I am applying to university of st thomas, for admission in January or may 2024. I am scared simply because I have read horrible reviews about the program on reddit. Like the professors don't care about you, the study material isn't on the exam, and sometimes people are given YouTube links to study or just told to read hundreds of pages from a textbook with no real guidance. 

Does anyone have an update on their journey so far? Please help. Last thing I would want is to waste 65k on a bad education. 
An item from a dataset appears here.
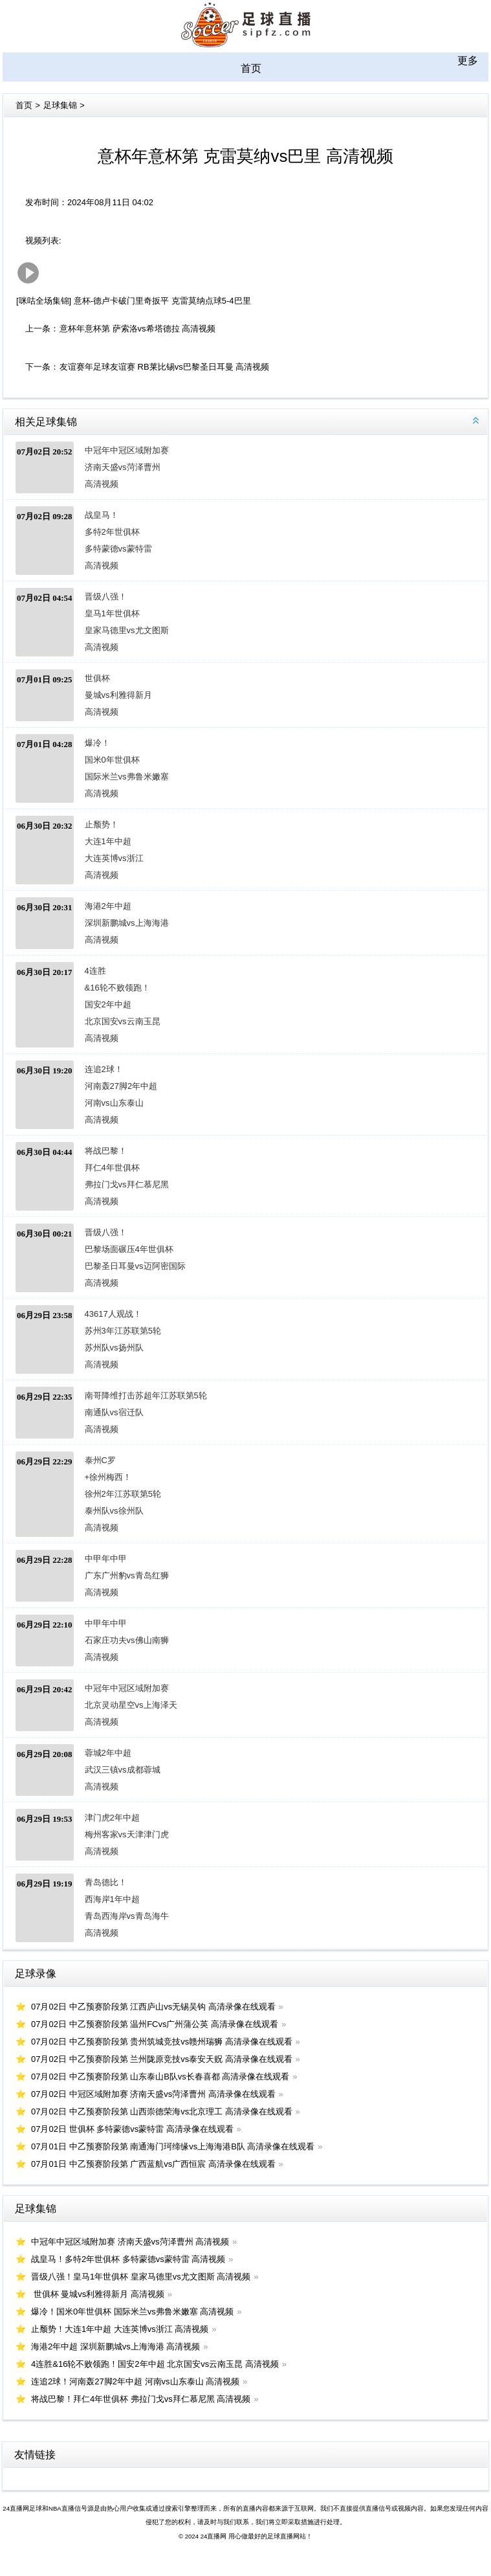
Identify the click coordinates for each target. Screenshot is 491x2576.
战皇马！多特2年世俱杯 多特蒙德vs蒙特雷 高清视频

It's not the best, nursing school is not meant to be done in one year. The professors do not owe you anything and will not give you anything, most recently (2nd sem) we had an exam and they said they won't put something on it, but low and behold it was on the exam... they're really unorganized and like I said, nursing school shouldn't really be done in one year....it works for some people but you're going to have to be okay with teaching yourself, because you are paying all that money to pay yourself. Also clinical sites are MID, they really put you in random *** places, yeah maybe 1/3 are nice but the rest are like not the best. 

Specializes in nurse.

Got it. Thank you for that I will definitely take that into consideration 

matrix_25 said:

It's not the best, nursing school is not meant to be done in one year. The professors do not owe you anything and will not give you anything, most recently (2nd sem) we had an exam and they said they won't put something on it, but low and behold it was on the exam... they're really unorganized and like I said, nursing school shouldn't really be done in one year....it works for some people but you're going to have to be okay with teaching yourself, because you are paying all that money to pay yourself. Also clinical sites are MID, they really put you in random *** places, yeah maybe 1/3 are nice but the rest are like not the best. 

One more thing, do you think this will affect job prospects and pay? Does a one year program look bad?